Enterprising Fellows helped secure the nascent institution but, without an endowment or reliable income stream, the institution bordered in its early years on insolvency. In 1950, a young Marcel Marceau held a series of performances in Salzburg to raise money to keep the Seminar alive. Meanwhile, back at Harvard, graduate students held a dance — the “Leopoldskron Leap” — and contributed its proceeds.

A Tradition of Philanthropy

As our program has become year-round and global in scope, institutional grants and partnerships have reinforced our financial stability. But individual philanthropy — in its many forms — has been and remains a cornerstone of Salzburg Global’s success.

The first scholarship endowments were established in the 1970s thanks to private individuals; today 10 such endowments support the participation of dozens of Fellows annually.
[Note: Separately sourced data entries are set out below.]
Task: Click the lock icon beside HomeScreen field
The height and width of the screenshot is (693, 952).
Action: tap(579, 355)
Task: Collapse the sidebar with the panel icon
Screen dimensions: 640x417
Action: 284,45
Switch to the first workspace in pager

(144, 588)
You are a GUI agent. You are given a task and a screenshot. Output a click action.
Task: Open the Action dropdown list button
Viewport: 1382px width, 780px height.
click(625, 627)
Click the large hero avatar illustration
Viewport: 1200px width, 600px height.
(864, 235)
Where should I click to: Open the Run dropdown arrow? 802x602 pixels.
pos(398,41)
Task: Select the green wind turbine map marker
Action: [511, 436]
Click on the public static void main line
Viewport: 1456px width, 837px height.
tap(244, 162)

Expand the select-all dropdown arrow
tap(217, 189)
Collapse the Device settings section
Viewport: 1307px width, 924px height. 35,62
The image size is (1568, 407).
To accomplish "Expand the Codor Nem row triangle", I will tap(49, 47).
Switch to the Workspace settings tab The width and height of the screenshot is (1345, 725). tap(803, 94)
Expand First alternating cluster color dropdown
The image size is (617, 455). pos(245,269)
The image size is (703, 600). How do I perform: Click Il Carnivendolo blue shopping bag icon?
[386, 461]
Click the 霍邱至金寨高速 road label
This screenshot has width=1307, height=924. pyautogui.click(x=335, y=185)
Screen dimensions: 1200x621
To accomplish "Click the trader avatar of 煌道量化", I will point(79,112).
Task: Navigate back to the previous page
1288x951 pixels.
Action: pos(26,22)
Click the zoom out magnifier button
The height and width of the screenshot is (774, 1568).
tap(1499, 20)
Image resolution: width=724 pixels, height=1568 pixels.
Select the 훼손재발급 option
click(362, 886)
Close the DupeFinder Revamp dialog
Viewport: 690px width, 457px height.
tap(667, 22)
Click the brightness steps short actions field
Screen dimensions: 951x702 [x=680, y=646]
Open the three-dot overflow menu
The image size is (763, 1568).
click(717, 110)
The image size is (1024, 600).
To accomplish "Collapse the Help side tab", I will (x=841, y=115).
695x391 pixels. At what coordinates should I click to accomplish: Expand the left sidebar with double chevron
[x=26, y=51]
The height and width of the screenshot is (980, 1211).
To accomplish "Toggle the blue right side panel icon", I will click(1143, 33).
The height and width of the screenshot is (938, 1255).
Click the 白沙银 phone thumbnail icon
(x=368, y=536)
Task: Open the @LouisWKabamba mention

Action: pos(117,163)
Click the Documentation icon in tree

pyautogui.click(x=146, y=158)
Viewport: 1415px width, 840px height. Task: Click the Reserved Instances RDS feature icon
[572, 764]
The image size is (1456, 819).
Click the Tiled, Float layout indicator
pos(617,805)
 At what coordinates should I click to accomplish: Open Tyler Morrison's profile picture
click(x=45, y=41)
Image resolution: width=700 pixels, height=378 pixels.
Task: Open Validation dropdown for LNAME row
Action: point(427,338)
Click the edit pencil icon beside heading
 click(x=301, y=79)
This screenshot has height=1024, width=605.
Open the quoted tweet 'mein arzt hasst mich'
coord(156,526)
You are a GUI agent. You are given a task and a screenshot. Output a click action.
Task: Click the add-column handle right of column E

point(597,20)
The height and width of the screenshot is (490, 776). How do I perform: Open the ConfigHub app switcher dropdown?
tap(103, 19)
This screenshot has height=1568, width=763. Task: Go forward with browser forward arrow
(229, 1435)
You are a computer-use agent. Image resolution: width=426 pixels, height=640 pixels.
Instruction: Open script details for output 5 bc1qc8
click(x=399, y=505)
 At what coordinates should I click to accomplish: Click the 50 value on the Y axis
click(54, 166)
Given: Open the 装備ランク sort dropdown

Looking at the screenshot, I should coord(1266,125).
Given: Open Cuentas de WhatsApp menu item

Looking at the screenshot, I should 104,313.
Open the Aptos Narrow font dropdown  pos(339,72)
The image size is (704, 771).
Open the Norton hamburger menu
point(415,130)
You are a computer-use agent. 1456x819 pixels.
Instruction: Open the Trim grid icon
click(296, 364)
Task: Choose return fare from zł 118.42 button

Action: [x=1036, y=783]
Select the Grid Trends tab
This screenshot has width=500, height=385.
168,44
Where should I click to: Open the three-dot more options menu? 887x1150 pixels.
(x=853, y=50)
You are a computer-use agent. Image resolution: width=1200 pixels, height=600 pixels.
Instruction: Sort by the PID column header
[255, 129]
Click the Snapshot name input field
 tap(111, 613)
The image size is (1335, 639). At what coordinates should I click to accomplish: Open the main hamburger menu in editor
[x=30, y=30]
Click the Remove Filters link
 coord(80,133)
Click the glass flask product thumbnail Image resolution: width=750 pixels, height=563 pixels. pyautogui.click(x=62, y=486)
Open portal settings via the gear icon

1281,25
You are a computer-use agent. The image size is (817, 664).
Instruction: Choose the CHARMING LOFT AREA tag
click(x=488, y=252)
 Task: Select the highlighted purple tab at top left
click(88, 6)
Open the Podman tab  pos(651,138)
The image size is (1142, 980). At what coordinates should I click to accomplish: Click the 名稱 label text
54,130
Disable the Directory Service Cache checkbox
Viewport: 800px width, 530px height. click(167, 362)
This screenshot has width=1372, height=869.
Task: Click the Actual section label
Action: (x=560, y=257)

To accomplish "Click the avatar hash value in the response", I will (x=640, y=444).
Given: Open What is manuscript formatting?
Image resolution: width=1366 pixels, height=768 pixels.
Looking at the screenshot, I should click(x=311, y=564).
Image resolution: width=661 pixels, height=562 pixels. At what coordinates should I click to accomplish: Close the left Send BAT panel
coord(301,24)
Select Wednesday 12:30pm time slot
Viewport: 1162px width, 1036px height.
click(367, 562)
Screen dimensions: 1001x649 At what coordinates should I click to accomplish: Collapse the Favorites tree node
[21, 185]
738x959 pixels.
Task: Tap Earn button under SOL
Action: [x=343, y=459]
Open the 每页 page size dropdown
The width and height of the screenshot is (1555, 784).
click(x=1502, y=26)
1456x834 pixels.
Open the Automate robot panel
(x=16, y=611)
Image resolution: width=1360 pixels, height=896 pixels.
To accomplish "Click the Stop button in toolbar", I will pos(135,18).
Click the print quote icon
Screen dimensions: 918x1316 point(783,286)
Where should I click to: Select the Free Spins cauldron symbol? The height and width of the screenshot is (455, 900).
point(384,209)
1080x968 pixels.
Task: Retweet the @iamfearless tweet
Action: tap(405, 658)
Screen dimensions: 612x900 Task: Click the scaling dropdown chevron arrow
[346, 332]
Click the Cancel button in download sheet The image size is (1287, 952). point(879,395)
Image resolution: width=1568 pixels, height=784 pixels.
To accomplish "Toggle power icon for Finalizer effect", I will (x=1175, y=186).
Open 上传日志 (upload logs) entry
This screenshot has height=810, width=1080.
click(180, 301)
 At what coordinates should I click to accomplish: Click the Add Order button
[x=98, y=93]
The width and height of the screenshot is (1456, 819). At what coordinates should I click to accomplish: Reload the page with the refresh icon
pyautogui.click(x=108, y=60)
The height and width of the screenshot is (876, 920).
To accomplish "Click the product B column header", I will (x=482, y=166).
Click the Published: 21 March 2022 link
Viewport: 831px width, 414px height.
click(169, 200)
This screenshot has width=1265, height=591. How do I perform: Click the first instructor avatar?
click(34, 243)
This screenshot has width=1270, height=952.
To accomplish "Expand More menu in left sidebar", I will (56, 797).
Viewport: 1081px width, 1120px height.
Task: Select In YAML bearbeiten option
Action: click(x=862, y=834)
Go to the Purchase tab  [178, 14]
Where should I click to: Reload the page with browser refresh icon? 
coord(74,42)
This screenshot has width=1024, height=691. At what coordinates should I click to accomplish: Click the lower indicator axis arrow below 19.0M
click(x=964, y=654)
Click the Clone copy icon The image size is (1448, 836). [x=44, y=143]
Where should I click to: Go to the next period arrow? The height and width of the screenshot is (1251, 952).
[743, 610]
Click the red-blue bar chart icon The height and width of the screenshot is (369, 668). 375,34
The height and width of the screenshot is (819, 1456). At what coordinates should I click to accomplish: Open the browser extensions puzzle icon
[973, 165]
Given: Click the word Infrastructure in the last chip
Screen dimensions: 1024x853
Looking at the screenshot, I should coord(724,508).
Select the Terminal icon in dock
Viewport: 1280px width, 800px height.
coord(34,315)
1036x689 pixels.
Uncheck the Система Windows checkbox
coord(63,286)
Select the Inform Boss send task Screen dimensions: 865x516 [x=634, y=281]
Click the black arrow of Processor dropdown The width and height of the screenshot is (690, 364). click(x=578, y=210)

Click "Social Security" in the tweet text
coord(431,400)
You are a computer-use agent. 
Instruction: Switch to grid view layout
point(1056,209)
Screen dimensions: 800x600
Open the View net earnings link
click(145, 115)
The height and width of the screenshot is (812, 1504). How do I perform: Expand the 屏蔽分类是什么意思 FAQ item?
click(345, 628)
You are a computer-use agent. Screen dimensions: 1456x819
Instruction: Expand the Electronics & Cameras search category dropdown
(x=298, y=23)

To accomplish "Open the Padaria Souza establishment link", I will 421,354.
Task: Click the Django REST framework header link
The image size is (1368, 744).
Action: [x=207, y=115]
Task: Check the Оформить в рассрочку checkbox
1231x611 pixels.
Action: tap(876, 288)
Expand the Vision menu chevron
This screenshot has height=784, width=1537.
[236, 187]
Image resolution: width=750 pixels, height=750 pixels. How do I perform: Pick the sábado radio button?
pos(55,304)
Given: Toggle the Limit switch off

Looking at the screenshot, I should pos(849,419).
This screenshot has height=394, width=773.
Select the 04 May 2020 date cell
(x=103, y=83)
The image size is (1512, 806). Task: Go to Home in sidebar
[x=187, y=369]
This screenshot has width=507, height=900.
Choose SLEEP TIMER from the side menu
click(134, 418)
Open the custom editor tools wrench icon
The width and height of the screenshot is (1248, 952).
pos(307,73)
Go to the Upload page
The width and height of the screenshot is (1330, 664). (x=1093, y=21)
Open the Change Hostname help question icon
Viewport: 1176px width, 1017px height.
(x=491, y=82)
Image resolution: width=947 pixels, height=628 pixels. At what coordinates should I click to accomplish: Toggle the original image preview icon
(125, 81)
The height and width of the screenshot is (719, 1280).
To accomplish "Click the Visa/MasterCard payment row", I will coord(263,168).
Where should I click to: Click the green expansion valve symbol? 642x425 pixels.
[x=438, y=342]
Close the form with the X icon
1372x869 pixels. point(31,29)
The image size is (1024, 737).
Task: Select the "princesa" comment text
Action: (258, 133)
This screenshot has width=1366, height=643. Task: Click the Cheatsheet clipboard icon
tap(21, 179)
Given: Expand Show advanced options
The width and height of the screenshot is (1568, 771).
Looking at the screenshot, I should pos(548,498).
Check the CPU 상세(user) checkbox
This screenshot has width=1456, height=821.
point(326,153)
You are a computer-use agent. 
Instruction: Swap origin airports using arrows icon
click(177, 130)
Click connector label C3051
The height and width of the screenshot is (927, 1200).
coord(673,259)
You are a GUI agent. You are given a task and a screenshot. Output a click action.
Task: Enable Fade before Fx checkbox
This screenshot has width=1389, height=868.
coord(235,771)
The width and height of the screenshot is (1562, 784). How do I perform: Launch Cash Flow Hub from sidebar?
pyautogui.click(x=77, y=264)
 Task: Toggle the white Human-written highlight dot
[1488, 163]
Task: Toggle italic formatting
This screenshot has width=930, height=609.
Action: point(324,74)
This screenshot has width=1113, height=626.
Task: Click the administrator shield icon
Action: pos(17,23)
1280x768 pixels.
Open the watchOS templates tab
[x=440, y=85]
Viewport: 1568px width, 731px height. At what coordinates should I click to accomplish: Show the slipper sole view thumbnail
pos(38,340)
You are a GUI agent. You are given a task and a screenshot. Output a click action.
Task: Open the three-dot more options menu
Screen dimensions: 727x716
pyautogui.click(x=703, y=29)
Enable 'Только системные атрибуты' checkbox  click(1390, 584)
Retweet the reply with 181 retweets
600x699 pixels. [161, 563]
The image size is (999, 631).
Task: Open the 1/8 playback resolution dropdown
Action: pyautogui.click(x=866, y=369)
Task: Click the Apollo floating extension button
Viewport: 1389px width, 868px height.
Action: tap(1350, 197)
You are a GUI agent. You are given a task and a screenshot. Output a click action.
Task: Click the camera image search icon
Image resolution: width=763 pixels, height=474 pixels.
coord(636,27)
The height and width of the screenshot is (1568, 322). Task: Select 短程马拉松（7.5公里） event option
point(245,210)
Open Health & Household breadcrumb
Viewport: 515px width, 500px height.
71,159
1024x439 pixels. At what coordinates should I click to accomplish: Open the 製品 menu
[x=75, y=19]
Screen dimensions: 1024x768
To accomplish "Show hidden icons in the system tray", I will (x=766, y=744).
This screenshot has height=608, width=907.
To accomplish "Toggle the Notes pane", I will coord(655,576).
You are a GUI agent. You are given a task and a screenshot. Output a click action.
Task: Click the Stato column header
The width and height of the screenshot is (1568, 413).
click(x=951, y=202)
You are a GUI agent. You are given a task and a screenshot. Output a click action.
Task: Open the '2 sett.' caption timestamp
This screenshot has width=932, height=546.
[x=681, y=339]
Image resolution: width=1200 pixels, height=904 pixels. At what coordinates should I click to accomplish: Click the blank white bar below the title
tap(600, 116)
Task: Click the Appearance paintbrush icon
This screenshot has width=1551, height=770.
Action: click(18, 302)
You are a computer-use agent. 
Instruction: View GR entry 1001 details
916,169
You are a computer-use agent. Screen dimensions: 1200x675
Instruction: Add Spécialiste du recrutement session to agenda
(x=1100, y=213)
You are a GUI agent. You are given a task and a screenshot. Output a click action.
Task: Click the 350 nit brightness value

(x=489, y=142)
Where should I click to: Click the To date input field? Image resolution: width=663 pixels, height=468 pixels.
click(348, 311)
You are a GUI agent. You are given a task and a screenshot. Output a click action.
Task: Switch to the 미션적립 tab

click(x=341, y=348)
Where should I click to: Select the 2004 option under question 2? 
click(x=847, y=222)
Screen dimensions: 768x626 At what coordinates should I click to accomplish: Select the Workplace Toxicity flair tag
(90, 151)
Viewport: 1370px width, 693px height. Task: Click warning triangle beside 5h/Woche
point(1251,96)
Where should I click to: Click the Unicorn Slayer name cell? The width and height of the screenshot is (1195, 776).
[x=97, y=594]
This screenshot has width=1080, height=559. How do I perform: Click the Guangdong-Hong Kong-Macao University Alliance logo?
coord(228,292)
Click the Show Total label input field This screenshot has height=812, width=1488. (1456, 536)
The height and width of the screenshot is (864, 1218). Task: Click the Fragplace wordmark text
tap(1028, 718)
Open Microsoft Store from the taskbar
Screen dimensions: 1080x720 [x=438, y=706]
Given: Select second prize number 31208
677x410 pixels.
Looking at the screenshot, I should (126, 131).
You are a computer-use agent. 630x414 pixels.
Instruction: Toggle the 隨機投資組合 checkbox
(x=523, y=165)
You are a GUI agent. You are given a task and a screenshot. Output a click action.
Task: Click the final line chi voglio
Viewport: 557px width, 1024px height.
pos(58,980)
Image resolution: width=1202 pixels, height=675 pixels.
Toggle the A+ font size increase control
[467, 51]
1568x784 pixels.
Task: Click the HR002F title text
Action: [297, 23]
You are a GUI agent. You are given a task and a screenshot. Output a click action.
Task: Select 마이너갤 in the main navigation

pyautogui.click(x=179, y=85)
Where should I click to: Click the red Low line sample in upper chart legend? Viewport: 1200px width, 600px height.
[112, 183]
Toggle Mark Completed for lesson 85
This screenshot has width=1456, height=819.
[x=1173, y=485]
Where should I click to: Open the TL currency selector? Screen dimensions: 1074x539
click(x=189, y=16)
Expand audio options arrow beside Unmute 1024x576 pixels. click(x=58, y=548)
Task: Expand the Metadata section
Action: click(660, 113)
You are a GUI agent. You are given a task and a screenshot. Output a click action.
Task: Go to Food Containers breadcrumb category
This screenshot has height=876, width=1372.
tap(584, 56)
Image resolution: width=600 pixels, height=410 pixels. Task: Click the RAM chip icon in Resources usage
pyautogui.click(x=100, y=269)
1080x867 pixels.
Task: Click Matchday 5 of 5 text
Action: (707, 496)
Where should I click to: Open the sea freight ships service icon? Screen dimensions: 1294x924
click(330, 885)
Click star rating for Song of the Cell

The purchase of the Meierhof building in 1973 was made possible by a gift from the widow of former Seminar vice president Amory Parker, for whom our conference room — Parker Hall — is named. Funds to create staff offices and participant bedrooms came directly from European Fellows.

Forty years later, Fellows, board members and friends rallied to support another Meierhof renovation, making $2 million in low-interest loans that enabled the launch of Hotel Schloss Leopoldskron in 2014.

Exponential Growth

With a Salzburg Global Fellowship spanning 170 countries, a stellar international staff, and an incomparable palace to inspire breakthrough thinking, Salzburg Global Seminar is posed for exponential growth in reach and impact. Salyer believes “the Campaign, Inspiring Leadership — gift by gift, investment by investment — will empower people, policies, and placemaking that can transform the world.”

Michael Hoffman, Chairman of the Campaign Steering Committee, adds: “As our programs expand and deepen, learning from the world’s top thinkers and innovators will influence change on the ground. Our emphasis on community-level collaboration and next-generation leadership ensures meaningful growth in local relevance and measurable impact.”